● **PETUNJUK A**: Sajikan sebagai daftar bernomor bagian catatan dari awal catatan hingga baris yang memuat "coord(166,398)", termasuk baris itu sendiri, dengan melewati baris kosong.

● **SUMBER**:
Mohon tunggu...
Yovinus
Yovinus Mohon Tunggu... Penulis - laki-laki

Hidup itu begitu indah, jadi jangan disia-siakan. Karena kehidupan adalah anugerah Tuhan yang paling sempurna bagi ciptaanNya

Selanjutnya

Tutup

Humaniora

Sewaktu Pulang Kampung Setelah 50 Tahun

27 September 2024   07:37 Diperbarui: 27 September 2024   07:39 56
+
Laporkan Konten
Laporkan Akun
Kompasiana adalah platform blog. Konten ini menjadi tanggung jawab bloger dan tidak mewakili pandangan redaksi Kompas.

https://www.kompas.id/baca/di-balik-berita/2018/05/06/berburu-sape-ke-pedalaman-kalimantan-cerita-tak-terlupakan

Setelah lebih dari lima puluh tahun, dua orang bibi saya memutuskan untuk pulang kampung, sebuah perjalanan panjang dan penuh makna. Kampung yang mereka tuju bukanlah tempat yang mudah dijangkau, letaknya di pedalaman Pulau Kalimantan.

Jarak yang harus mereka tempuh sekitar lima ratus kilometer dari tempat mereka tinggal sekarang, dan sebagian besar perjalanan harus dilakukan melalui jalur sungai yang panjang dan berliku.

Jalur sungai ini tidaklah murah; mereka harus menggunakan speed boat yang biayanya mahal karena hingga saat ini belum ada jalan darat yang memadai untuk mencapai kampung halaman mereka.

Meski perjalanan ini mahal dan melelahkan, kegembiraan mereka tampak tak terbendung. Sudah bertahun-tahun lamanya mereka tidak menginjakkan kaki di kampung tempat mereka dilahirkan dan dibesarkan.

Di benak mereka, memori tentang masa kecil yang indah kembali hidup. Rasa rindu terhadap tanah kelahiran mereka kian menguat seiring dengan bertambahnya usia. Mereka ingin merasakan kembali suasana yang pernah mereka tinggalkan sekian lama, melihat tanah yang dulu begitu akrab, dan mengingat kenangan-kenangan manis yang pernah mereka ciptakan bersama keluarga.

● **Catatan tentang letak item**:
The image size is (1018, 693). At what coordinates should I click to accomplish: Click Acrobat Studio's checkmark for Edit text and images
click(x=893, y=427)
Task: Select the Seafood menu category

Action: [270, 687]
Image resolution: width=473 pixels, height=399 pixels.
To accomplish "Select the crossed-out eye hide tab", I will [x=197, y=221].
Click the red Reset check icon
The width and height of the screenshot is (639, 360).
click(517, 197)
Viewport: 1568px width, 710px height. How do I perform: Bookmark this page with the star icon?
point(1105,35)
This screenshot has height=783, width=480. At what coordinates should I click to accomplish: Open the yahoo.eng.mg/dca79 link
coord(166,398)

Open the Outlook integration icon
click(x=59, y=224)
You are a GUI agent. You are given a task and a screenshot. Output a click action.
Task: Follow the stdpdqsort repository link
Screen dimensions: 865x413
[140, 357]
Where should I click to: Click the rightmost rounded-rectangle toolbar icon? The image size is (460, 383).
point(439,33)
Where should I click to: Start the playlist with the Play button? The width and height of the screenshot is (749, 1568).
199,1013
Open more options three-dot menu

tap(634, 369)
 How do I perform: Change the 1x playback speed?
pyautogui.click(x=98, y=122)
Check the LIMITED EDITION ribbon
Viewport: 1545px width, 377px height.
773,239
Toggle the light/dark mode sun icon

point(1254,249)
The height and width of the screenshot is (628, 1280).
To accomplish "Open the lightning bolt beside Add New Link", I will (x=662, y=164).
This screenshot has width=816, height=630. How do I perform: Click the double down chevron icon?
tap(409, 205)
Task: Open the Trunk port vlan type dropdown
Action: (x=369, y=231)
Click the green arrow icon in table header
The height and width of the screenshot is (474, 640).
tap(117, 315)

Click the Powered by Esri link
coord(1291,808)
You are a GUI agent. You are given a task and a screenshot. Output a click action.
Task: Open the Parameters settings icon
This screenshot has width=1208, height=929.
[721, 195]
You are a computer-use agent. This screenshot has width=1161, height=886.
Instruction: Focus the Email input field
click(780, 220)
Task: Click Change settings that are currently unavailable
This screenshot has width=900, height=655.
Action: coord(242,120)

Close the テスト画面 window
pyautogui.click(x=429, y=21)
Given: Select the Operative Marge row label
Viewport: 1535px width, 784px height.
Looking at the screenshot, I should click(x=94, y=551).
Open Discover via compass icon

● **PETUNJUK B**: Ketik ulang seluruh teks tentang pulang kampung setelah 50 tahun tanpa mengubah apa pun.

● **JAWABAN A**:
1. The image size is (1018, 693). At what coordinates should I click to accomplish: Click Acrobat Studio's checkmark for Edit text and images
2. click(x=893, y=427)
3. Task: Select the Seafood menu category
4. Action: [270, 687]
5. Image resolution: width=473 pixels, height=399 pixels.
6. To accomplish "Select the crossed-out eye hide tab", I will [x=197, y=221].
7. Click the red Reset check icon
8. The width and height of the screenshot is (639, 360).
9. click(517, 197)
10. Viewport: 1568px width, 710px height. How do I perform: Bookmark this page with the star icon?
11. point(1105,35)
12. This screenshot has height=783, width=480. At what coordinates should I click to accomplish: Open the yahoo.eng.mg/dca79 link
13. coord(166,398)

● **JAWABAN B**:
Mohon tunggu...
Yovinus
Yovinus Mohon Tunggu... Penulis - laki-laki

Hidup itu begitu indah, jadi jangan disia-siakan. Karena kehidupan adalah anugerah Tuhan yang paling sempurna bagi ciptaanNya

Selanjutnya

Tutup

Humaniora

Sewaktu Pulang Kampung Setelah 50 Tahun

27 September 2024   07:37 Diperbarui: 27 September 2024   07:39 56
+
Laporkan Konten
Laporkan Akun
Kompasiana adalah platform blog. Konten ini menjadi tanggung jawab bloger dan tidak mewakili pandangan redaksi Kompas.

https://www.kompas.id/baca/di-balik-berita/2018/05/06/berburu-sape-ke-pedalaman-kalimantan-cerita-tak-terlupakan

Setelah lebih dari lima puluh tahun, dua orang bibi saya memutuskan untuk pulang kampung, sebuah perjalanan panjang dan penuh makna. Kampung yang mereka tuju bukanlah tempat yang mudah dijangkau, letaknya di pedalaman Pulau Kalimantan.

Jarak yang harus mereka tempuh sekitar lima ratus kilometer dari tempat mereka tinggal sekarang, dan sebagian besar perjalanan harus dilakukan melalui jalur sungai yang panjang dan berliku.

Jalur sungai ini tidaklah murah; mereka harus menggunakan speed boat yang biayanya mahal karena hingga saat ini belum ada jalan darat yang memadai untuk mencapai kampung halaman mereka.

Meski perjalanan ini mahal dan melelahkan, kegembiraan mereka tampak tak terbendung. Sudah bertahun-tahun lamanya mereka tidak menginjakkan kaki di kampung tempat mereka dilahirkan dan dibesarkan.

Di benak mereka, memori tentang masa kecil yang indah kembali hidup. Rasa rindu terhadap tanah kelahiran mereka kian menguat seiring dengan bertambahnya usia. Mereka ingin merasakan kembali suasana yang pernah mereka tinggalkan sekian lama, melihat tanah yang dulu begitu akrab, dan mengingat kenangan-kenangan manis yang pernah mereka ciptakan bersama keluarga.